# Problem to solve:
Copy each line from the entries that the word "cell" appears in.

# Pixel coordinate grounding data:

==============================

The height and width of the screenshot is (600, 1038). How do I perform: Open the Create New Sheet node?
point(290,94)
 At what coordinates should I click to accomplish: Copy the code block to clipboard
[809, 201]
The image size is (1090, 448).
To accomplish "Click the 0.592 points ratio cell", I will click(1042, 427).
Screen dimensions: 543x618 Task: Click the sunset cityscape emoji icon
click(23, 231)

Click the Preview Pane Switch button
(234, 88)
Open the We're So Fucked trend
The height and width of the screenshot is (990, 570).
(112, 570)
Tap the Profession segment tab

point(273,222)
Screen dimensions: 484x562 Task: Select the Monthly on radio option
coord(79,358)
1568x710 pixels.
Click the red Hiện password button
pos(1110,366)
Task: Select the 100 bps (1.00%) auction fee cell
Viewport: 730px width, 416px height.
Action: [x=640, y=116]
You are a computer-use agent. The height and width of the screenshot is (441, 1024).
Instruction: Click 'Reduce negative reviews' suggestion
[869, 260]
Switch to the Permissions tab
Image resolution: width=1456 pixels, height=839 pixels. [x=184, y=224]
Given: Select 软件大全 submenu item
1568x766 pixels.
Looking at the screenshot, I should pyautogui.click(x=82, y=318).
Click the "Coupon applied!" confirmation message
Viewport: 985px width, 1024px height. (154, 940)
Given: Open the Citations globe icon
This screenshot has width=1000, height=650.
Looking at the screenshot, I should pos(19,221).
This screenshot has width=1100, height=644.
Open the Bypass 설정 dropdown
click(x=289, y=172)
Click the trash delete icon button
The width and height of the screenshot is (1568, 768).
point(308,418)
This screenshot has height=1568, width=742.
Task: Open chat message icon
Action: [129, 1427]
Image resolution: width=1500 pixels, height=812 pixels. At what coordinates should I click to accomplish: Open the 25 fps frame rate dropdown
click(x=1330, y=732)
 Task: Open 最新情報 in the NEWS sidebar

==============================

# Your solution:
To accomplish "Click the 0.592 points ratio cell", I will click(1042, 427).
Task: Select the 100 bps (1.00%) auction fee cell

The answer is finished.